Reverse Charge bei Bauleistungen

Führt ein Unternehmer Werklieferungen oder sonstige Leistungen, die der Herstellung, Instandsetzung, Instandhaltung, Änderung oder Beseitigung von Bauwerken dienen, aus, wird der Leistungsempfänger zum Steuerschuldner (Reverse-Charge-Verfahren) für die ihm gegenüber ausgeführte Leistung, wenn er selbst nachhaltig solche Leistungen ausführt (§ 13b Abs. 2 Nr. 4 i. V. m. Abs. 5 Satz 2 UStG).
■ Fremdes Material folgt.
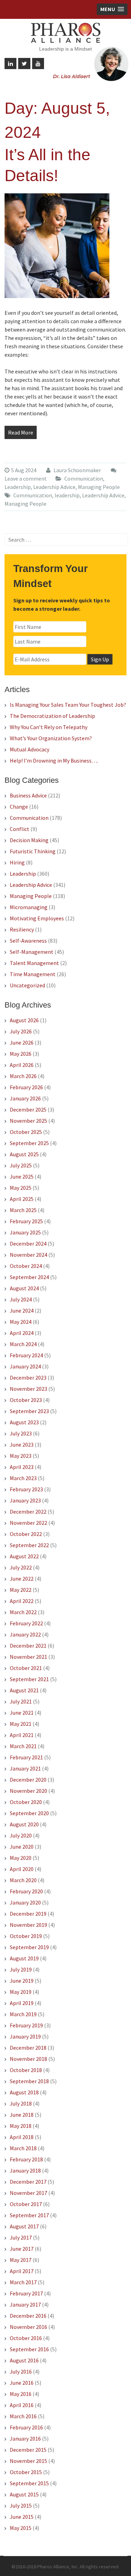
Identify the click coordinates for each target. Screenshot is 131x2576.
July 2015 (21, 2505)
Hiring (17, 862)
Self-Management (31, 951)
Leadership (18, 486)
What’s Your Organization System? (51, 738)
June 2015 (22, 2516)
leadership (67, 495)
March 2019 (23, 2014)
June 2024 (22, 1310)
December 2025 (28, 1109)
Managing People (99, 486)
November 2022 (28, 1522)
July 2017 (21, 2237)
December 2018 (28, 2047)
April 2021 (22, 1734)
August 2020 (24, 1824)
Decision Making (29, 840)
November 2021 (28, 1656)
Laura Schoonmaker (76, 470)
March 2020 (23, 1880)
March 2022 (23, 1612)
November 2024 (28, 1254)
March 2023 (23, 1478)
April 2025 (22, 1198)
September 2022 (29, 1545)
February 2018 (26, 2159)
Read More (20, 432)
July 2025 (21, 1165)
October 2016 (26, 2337)
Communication (83, 478)
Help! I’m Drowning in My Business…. (54, 760)
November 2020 (28, 1790)
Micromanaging (29, 907)
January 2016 (25, 2438)
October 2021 (26, 1667)
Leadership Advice (54, 486)
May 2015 (20, 2527)
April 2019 (22, 2002)
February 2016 (26, 2427)
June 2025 (22, 1176)
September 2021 (29, 1679)
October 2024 (26, 1265)
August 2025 (24, 1154)
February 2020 (26, 1891)
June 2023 (22, 1444)
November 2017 (28, 2192)
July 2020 (21, 1835)
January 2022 (25, 1634)
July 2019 (21, 1969)
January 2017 (25, 2304)
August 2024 (24, 1288)
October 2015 (26, 2472)
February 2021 (26, 1757)
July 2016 (21, 2371)
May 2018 (20, 2125)
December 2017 (28, 2181)
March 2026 (23, 1075)
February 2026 (26, 1087)
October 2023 (26, 1399)
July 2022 (21, 1567)
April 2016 (22, 2404)
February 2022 (26, 1623)
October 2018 (26, 2069)
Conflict (19, 828)
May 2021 (20, 1723)
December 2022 (28, 1511)
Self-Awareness (28, 940)
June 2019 (22, 1980)
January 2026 (25, 1098)
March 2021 (23, 1746)
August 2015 (24, 2494)
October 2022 (26, 1533)
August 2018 (24, 2092)
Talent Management (34, 962)
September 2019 (29, 1947)
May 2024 (20, 1321)
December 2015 (28, 2449)
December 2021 (28, 1645)
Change (19, 806)
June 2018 (22, 2114)
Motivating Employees (37, 918)
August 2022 (24, 1556)
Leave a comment (26, 478)
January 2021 (25, 1768)
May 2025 (20, 1187)
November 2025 (28, 1120)
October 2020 (26, 1801)
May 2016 (20, 2393)
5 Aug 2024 (23, 470)
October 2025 (26, 1131)
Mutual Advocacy (29, 749)
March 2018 (23, 2148)
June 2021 (22, 1712)
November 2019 (28, 1924)
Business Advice (28, 795)
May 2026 (20, 1053)
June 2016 (22, 2382)
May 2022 (20, 1589)
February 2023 (26, 1489)
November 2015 (28, 2460)
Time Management (33, 974)
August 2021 (24, 1690)
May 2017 (20, 2259)
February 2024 (26, 1355)
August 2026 (24, 1020)
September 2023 (29, 1411)
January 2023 (25, 1500)
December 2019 (28, 1913)
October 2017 (26, 2203)
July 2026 (21, 1031)
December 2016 (28, 2315)
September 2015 (29, 2483)
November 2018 (28, 2058)
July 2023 (21, 1433)
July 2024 (21, 1299)
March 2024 (23, 1344)
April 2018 (22, 2136)
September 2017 (29, 2215)
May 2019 (20, 1991)
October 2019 (26, 1935)
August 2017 (24, 2226)
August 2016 (24, 2360)
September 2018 (29, 2081)
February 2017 (26, 2293)
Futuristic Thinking (33, 851)
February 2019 (26, 2025)
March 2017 (23, 2282)
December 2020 (28, 1779)
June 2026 (22, 1042)
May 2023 (20, 1455)
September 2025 (29, 1142)
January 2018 (25, 2170)
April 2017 (22, 2270)
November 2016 (28, 2326)
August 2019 (24, 1958)
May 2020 (20, 1857)
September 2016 (29, 2349)
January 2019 (25, 2036)
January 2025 (25, 1232)
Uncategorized (27, 985)
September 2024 (29, 1277)
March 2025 (23, 1210)
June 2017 (22, 2248)
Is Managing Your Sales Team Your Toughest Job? (68, 704)
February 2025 (26, 1221)
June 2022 (22, 1578)
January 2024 (25, 1366)
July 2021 (21, 1701)
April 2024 (22, 1332)
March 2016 (23, 2416)
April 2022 (22, 1600)
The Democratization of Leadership (52, 715)
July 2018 (21, 2103)
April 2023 (22, 1466)
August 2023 (24, 1422)
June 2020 (22, 1846)
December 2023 (28, 1377)
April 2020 (22, 1868)
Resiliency (22, 929)
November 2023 (28, 1388)
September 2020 (29, 1813)
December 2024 (28, 1243)
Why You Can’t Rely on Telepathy (48, 726)
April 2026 (22, 1064)
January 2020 (25, 1902)
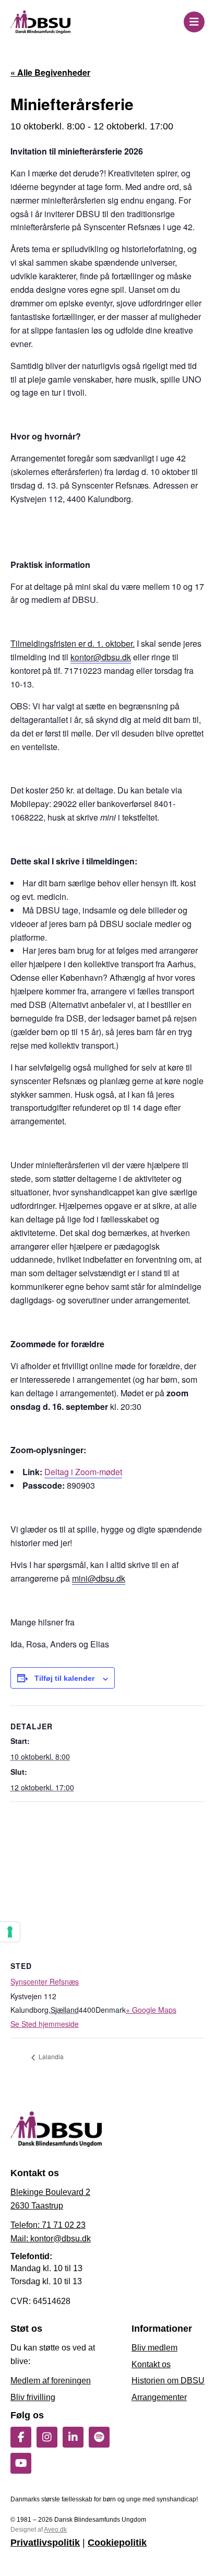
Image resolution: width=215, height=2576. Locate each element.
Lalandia (50, 2056)
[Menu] (194, 21)
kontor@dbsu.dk (100, 657)
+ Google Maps (151, 2009)
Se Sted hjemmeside (44, 2024)
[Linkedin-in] (73, 2437)
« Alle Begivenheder (50, 72)
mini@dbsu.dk (98, 1578)
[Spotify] (99, 2437)
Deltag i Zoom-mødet (83, 1472)
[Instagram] (47, 2437)
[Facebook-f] (20, 2437)
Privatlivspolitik (45, 2542)
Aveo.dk (55, 2529)
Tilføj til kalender (64, 1678)
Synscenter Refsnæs (44, 1981)
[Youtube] (20, 2463)
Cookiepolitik (117, 2542)
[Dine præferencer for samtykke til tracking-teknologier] (10, 1932)
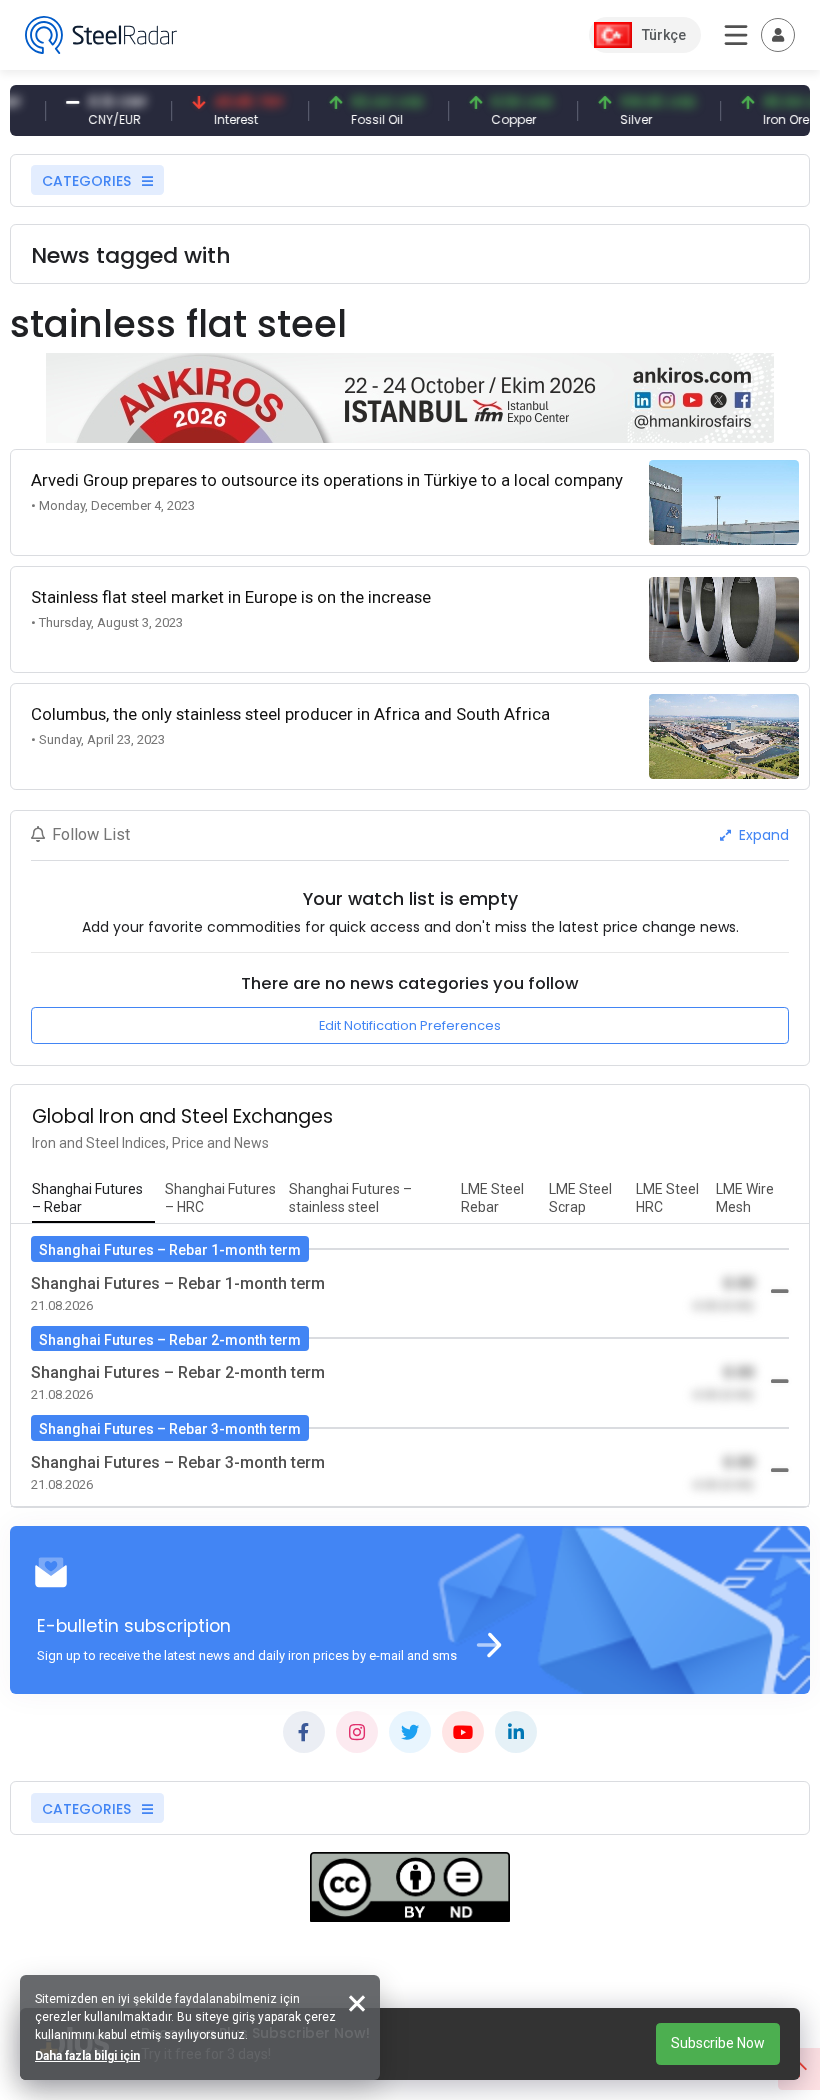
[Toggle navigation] (778, 35)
Hinweis: Die Frage, unter welchen Voraussetzungen ein Leistungsempfänger als „bauleistender Unternehmer“ anzusehen ist, war eine der umstrittensten Fragen in 2014. Nach der zum 1.10.2014 in Kraft getretenen Gesetzesänderung wird der Leistungsempfänger gegenüber dem leistenden Unternehmer die Eigenschaft als bauleistender Unternehmer regelmäßig mit dem Formular USt 1 TG nachweisen. Das Finanzamt erteilt dem Unternehmer diese Bescheinigung, wenn er im vorangegangenen Kalenderjahr mehr als 10 % seiner weltweit ausgeführten Leistungen als Bauleistungen erbracht hat.
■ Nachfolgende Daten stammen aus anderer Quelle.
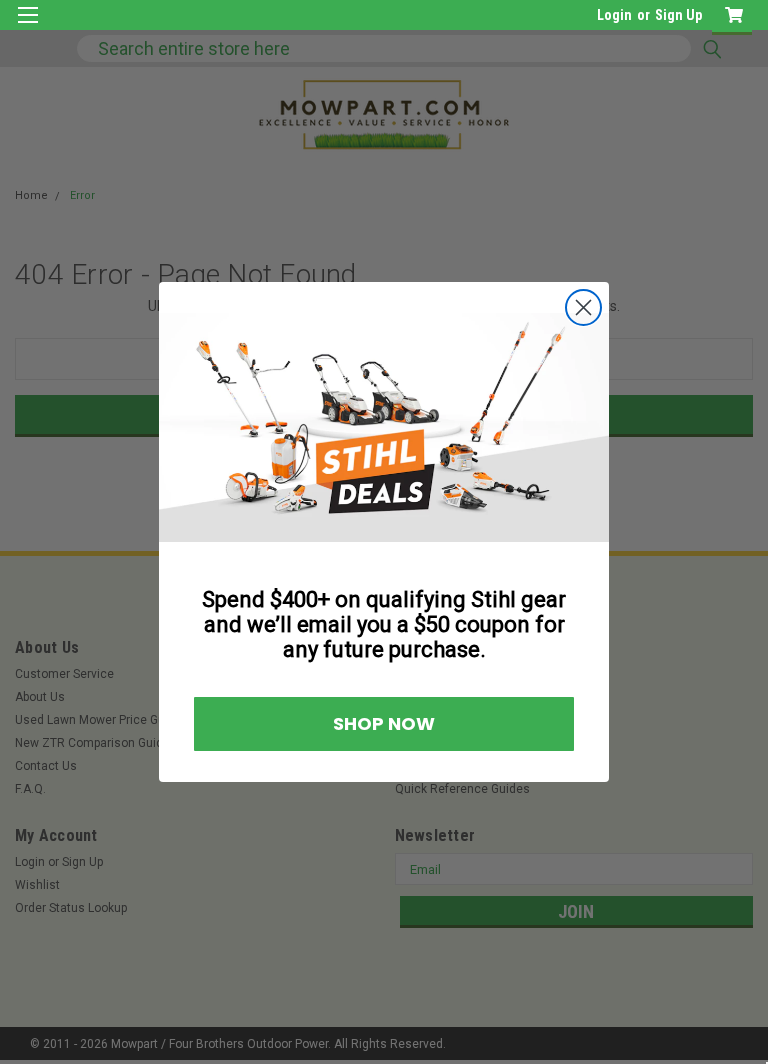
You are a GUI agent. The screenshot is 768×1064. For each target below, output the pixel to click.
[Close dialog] (583, 307)
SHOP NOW (384, 723)
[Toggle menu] (27, 27)
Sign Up (678, 15)
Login (614, 15)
Die Anwendung des § 13b Abs. 4 Nr. 2 UStG setzt unter anderem voraus, dass eine Tätigkeit im Zusammenhang mit einem Bauwerk ausgeführt wird. Der BFH (Urteil v. 28.8.2014, V R 7/14,  Haufe Index 7400376) hatte im August 2014 entgegen der Auffassung der Finanzverwaltung festgestellt, dass Betriebsvorrichtungen nicht zu den Bauwerken gehören und demnach Arbeiten an oder die Errichtung von Betriebsvorrichtungen nicht in den Anwendungsbereich des § 13b UStG fallen.
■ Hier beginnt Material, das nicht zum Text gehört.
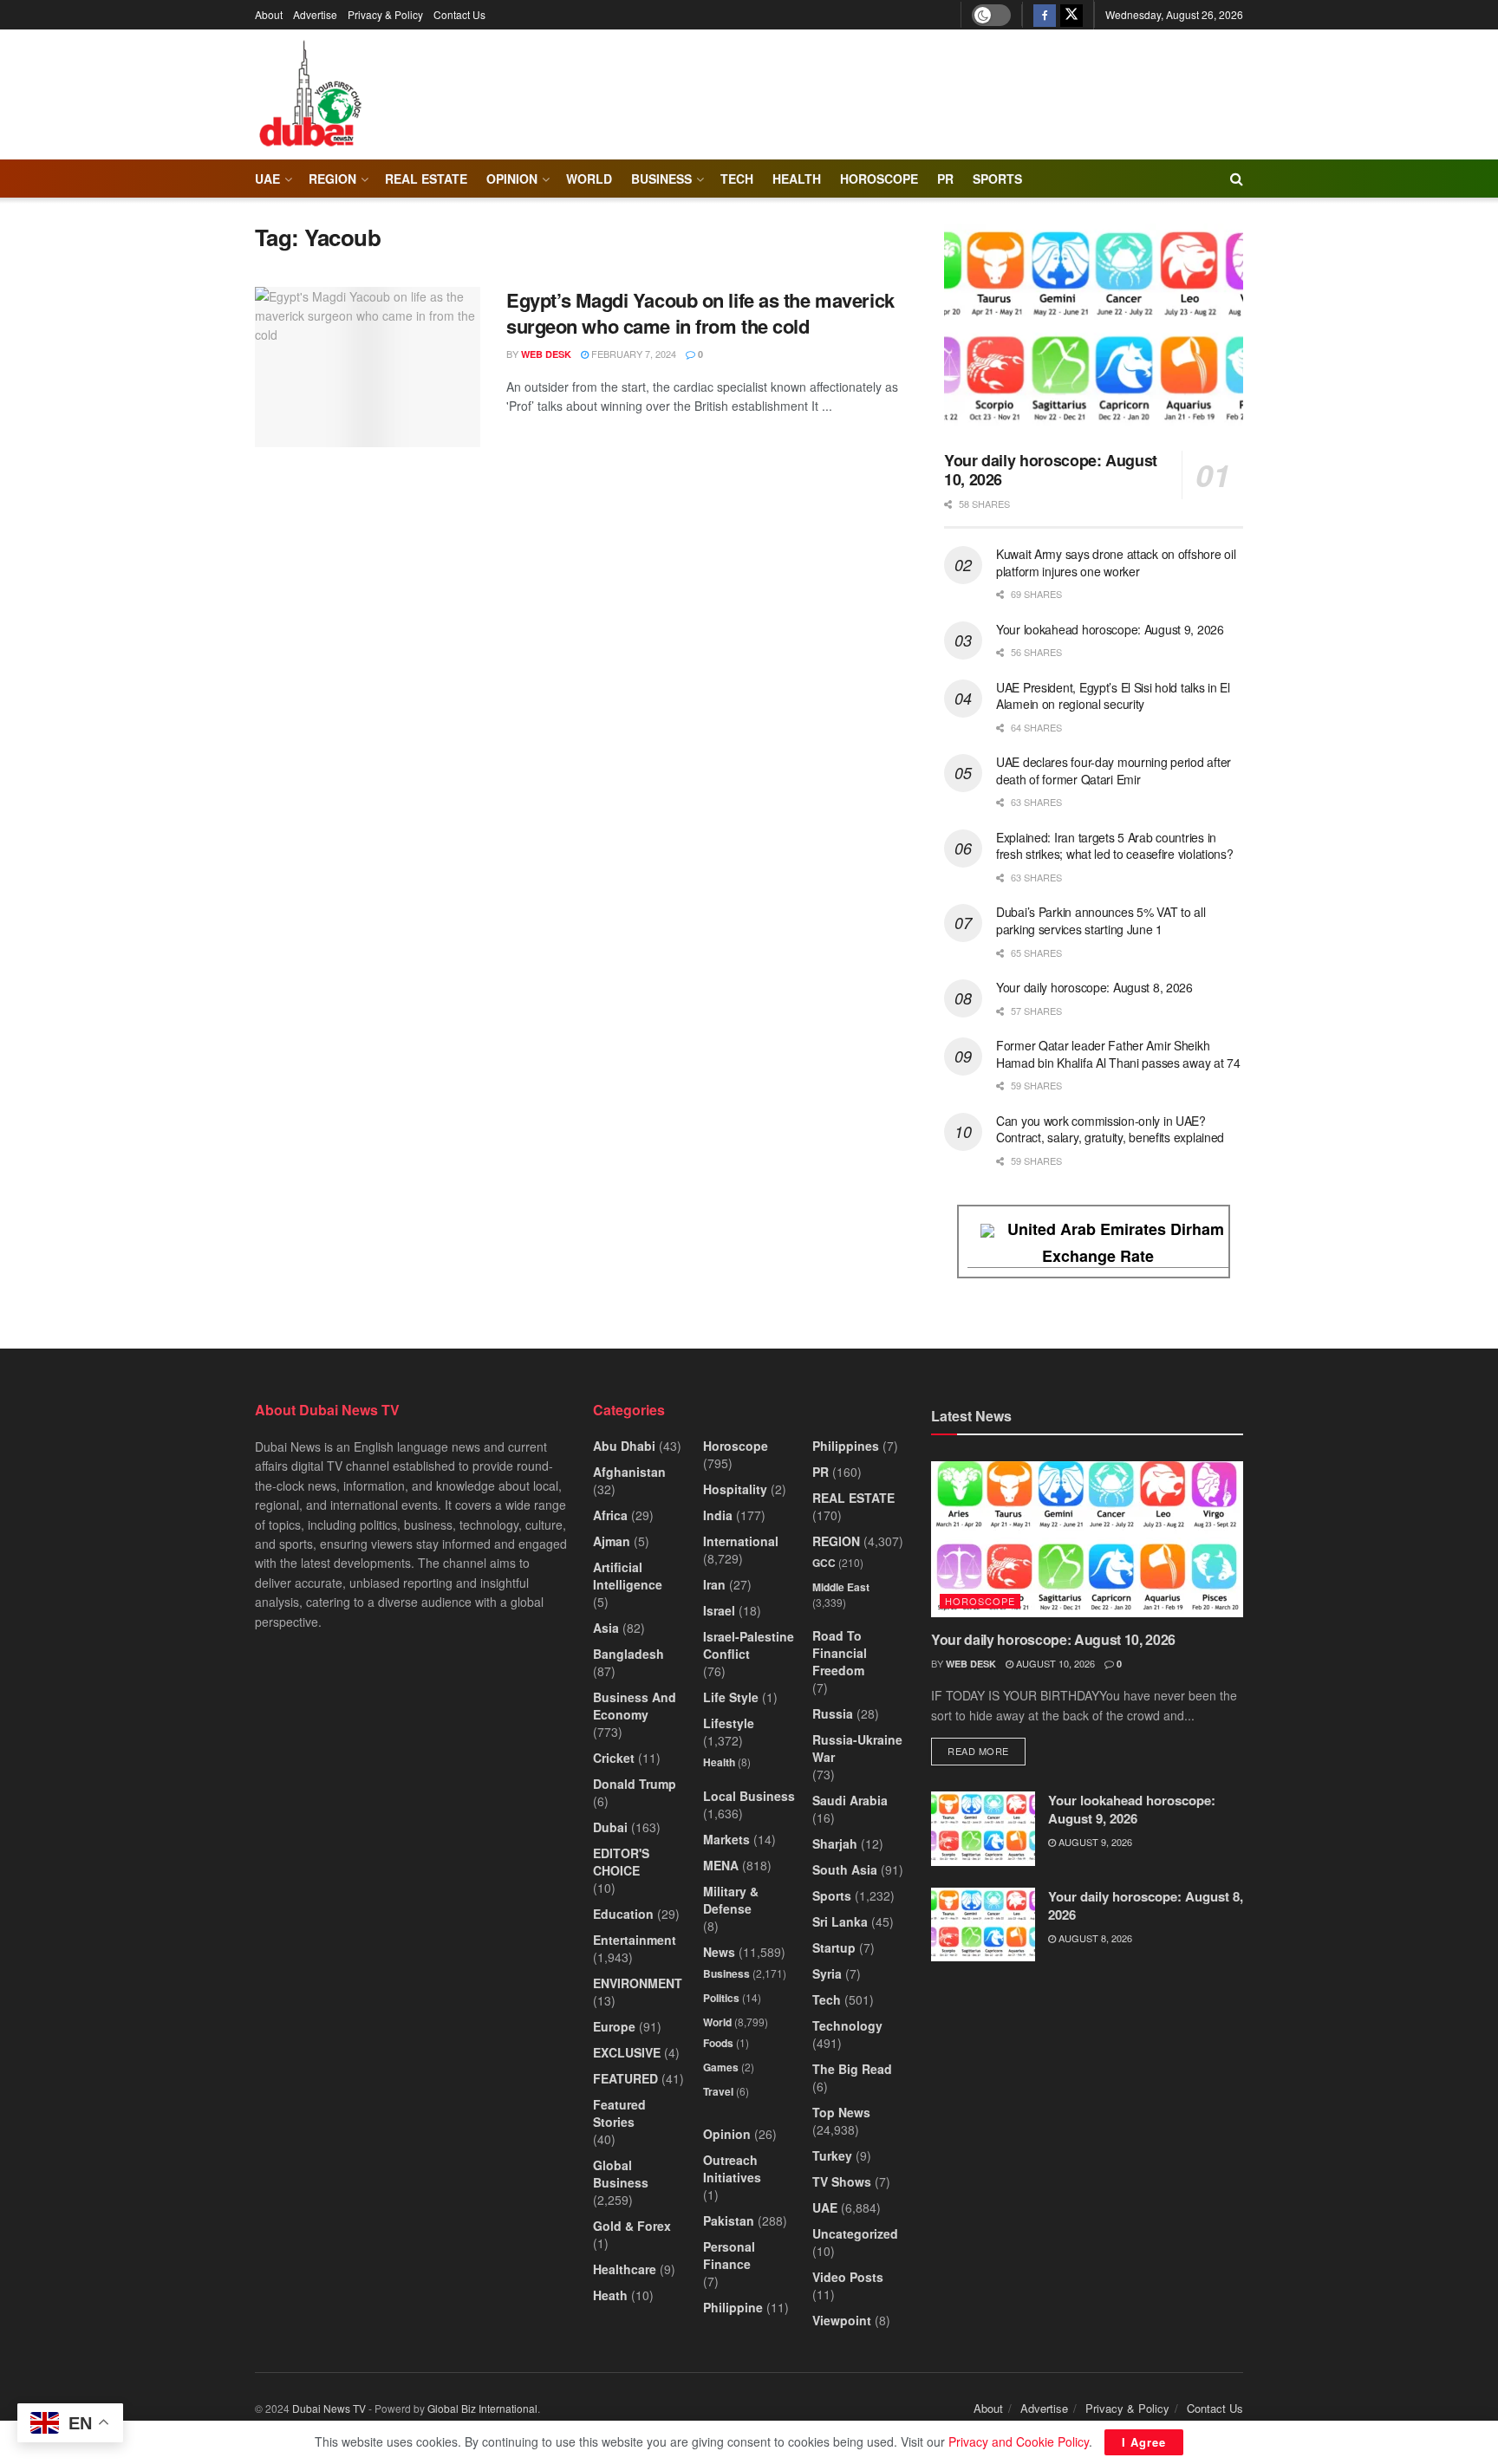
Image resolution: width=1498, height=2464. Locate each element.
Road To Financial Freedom (839, 1653)
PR (945, 178)
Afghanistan (629, 1471)
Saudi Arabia (850, 1800)
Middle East (840, 1587)
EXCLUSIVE (627, 2052)
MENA (721, 1865)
Wichtig: Betriebsvorrichtungen dienen gegenüber einem Bauwerk eigenständigen Zwecken. Sie haben keine Funktion für das Bauwerk, sondern sind dort lediglich untergebracht (BGH, Urteil v. 15.5.1997, VII ZR 287/95). Ein Einbau von Betriebsvorrichtungen führt zu keiner Änderung des Bauwerks.

BMF-Schreiben vom 28.7.2015

Die Finanzverwaltung hat zu dem Urteil des BFH einen Nichtanwendungserlass herausgegeben und wendet die Schlussfolgerungen des BFH über den entschiedenen Fall hinaus nicht an.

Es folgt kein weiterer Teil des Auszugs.